Required work
Keep to one stretch of the data below, the lines from the one with "Task: Collapse the 특정내역 tree folder" up to and including the one with "Open 설정 next", and return that stretch exactly.

....................

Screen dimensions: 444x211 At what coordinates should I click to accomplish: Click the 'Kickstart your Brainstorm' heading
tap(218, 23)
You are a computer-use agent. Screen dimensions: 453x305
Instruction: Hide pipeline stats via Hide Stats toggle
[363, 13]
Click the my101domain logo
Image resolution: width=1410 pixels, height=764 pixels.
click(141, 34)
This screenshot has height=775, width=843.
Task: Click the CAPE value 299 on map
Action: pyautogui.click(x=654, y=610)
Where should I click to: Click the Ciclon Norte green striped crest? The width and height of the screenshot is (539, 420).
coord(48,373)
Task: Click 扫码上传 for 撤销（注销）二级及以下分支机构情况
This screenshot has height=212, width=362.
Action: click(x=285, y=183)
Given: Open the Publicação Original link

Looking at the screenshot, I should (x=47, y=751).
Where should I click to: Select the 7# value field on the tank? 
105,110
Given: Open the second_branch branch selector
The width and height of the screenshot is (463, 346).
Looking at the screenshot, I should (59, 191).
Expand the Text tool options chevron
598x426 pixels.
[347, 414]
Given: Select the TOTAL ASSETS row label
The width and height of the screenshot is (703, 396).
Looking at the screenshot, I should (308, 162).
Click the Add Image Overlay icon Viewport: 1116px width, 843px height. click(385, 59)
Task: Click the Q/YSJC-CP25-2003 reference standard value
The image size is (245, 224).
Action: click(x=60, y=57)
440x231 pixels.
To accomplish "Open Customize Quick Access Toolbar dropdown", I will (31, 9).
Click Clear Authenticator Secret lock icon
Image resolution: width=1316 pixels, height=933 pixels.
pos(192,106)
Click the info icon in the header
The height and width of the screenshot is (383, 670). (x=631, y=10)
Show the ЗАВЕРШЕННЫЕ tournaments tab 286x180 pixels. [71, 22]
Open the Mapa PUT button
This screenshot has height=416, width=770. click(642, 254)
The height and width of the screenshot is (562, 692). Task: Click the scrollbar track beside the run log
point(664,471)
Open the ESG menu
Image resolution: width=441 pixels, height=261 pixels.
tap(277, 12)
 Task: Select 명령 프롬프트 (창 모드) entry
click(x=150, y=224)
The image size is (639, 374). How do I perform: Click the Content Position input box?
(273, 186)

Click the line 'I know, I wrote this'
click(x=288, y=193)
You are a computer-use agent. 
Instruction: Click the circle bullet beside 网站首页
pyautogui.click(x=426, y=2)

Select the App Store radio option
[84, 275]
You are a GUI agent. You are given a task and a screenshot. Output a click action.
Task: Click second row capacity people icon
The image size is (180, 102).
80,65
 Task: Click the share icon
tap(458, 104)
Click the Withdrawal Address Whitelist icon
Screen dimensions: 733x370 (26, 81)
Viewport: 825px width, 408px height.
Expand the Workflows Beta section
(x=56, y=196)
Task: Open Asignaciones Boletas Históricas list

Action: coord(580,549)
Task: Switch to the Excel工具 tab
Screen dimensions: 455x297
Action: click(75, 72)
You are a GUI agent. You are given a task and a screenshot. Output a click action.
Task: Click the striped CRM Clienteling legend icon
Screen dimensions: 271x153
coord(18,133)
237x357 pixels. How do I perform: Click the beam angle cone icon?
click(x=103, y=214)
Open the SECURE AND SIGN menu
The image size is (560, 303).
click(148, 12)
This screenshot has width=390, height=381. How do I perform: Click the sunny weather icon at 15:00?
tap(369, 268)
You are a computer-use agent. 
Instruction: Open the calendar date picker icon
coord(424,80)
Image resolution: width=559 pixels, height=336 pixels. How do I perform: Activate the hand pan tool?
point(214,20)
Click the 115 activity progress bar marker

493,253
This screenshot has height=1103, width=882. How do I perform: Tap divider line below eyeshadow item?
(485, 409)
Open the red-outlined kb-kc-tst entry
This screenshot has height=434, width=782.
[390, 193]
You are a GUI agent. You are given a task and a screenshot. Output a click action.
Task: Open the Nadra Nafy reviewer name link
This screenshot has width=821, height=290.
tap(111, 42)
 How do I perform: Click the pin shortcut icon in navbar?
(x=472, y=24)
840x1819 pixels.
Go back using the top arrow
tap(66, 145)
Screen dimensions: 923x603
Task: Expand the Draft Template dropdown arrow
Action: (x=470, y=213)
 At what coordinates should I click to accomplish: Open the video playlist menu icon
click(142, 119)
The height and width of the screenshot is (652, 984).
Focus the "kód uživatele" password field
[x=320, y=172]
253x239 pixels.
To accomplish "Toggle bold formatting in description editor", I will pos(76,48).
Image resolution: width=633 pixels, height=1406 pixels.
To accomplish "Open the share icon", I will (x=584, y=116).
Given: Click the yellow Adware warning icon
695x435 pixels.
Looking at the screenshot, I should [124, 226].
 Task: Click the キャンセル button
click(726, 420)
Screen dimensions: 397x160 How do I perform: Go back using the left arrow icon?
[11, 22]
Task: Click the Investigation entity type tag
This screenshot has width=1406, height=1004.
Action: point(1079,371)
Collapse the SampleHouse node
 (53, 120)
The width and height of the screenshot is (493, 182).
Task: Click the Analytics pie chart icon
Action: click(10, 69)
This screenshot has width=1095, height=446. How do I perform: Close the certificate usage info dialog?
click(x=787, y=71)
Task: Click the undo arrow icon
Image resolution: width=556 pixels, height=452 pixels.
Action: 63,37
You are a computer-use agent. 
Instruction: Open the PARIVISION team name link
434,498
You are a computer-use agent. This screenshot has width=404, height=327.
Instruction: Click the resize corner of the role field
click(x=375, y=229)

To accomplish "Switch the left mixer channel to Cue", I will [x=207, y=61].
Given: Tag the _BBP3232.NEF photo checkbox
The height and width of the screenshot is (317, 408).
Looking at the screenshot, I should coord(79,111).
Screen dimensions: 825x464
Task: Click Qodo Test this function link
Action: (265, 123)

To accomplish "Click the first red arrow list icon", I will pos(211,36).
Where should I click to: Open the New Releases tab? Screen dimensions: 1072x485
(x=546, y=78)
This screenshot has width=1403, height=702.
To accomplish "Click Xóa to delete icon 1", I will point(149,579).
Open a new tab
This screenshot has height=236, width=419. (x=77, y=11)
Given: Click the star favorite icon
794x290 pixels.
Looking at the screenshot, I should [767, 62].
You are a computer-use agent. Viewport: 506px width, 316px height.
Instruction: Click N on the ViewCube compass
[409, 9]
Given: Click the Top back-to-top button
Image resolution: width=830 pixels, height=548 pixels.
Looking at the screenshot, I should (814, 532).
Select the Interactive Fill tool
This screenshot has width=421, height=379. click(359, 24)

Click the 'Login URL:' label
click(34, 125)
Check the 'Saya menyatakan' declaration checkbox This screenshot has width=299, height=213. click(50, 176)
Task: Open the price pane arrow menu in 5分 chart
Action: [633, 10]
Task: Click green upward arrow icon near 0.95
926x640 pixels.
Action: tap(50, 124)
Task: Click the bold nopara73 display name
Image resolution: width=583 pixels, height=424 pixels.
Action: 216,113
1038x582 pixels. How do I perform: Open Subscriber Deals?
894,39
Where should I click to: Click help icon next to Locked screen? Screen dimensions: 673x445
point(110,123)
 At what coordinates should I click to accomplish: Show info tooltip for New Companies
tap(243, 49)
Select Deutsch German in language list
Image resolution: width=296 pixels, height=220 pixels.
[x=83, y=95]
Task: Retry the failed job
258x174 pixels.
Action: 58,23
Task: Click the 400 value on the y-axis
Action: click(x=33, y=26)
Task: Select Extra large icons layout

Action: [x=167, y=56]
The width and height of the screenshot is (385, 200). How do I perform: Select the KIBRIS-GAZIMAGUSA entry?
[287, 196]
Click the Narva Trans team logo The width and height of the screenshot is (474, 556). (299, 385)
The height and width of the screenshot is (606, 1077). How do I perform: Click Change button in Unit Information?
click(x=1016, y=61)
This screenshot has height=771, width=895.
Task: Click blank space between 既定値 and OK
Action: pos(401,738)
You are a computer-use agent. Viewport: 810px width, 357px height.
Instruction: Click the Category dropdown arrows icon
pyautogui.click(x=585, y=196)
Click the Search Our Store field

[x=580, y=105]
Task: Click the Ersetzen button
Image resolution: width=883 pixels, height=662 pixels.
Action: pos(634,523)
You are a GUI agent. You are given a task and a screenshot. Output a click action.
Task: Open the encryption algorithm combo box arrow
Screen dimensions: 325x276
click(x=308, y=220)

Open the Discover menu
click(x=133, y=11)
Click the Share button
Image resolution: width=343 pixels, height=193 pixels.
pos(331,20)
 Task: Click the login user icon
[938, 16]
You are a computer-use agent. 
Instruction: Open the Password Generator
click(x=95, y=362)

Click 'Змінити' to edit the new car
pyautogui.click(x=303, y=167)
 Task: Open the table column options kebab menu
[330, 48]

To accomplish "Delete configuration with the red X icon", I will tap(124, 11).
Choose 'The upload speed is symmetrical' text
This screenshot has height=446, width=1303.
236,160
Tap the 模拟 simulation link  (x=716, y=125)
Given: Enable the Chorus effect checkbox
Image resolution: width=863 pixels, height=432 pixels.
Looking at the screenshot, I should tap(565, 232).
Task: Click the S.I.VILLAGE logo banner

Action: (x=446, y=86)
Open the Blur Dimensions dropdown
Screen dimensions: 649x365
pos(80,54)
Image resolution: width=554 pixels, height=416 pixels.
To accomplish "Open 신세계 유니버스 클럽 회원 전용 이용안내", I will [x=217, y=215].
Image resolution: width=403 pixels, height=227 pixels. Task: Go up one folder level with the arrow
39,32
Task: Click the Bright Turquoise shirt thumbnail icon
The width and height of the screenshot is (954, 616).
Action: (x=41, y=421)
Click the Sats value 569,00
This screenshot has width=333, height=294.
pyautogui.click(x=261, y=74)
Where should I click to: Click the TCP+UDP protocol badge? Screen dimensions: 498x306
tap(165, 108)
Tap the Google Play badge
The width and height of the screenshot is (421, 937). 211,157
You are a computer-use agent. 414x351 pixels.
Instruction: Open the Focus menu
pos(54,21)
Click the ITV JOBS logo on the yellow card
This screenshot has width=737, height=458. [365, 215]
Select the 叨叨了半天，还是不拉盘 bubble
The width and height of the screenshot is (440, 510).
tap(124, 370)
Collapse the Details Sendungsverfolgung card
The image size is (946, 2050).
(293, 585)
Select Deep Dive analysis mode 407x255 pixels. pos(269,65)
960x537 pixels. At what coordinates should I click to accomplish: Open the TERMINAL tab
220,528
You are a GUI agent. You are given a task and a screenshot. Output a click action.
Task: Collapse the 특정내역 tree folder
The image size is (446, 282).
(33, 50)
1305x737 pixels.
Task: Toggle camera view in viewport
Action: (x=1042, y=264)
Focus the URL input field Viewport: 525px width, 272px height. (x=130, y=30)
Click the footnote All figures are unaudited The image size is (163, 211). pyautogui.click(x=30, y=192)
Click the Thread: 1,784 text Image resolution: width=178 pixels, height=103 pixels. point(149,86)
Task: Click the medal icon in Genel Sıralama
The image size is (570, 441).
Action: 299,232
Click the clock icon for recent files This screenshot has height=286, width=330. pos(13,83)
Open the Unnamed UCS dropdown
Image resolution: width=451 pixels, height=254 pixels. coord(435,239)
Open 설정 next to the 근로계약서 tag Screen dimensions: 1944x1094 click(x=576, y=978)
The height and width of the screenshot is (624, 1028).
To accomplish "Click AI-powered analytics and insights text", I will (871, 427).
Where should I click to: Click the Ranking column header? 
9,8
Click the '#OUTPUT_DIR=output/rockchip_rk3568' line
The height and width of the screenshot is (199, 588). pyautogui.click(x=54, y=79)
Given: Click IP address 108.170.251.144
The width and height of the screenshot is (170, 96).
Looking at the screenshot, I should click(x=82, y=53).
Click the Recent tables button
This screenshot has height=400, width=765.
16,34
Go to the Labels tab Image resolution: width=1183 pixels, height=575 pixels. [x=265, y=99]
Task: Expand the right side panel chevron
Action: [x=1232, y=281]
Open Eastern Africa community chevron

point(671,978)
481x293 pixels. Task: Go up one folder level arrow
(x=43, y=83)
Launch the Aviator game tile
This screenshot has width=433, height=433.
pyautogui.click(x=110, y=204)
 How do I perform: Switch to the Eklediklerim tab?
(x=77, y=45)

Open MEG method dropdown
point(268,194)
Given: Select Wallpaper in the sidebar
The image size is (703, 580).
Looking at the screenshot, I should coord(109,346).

....................

Output for this task
Task: Collapse the 특정내역 tree folder
The image size is (446, 282).
(33, 50)
1305x737 pixels.
Task: Toggle camera view in viewport
Action: (x=1042, y=264)
Focus the URL input field Viewport: 525px width, 272px height. (x=130, y=30)
Click the footnote All figures are unaudited The image size is (163, 211). pyautogui.click(x=30, y=192)
Click the Thread: 1,784 text Image resolution: width=178 pixels, height=103 pixels. point(149,86)
Task: Click the medal icon in Genel Sıralama
The image size is (570, 441).
Action: 299,232
Click the clock icon for recent files This screenshot has height=286, width=330. pos(13,83)
Open the Unnamed UCS dropdown
Image resolution: width=451 pixels, height=254 pixels. coord(435,239)
Open 설정 next to the 근로계약서 tag Screen dimensions: 1944x1094 click(x=576, y=978)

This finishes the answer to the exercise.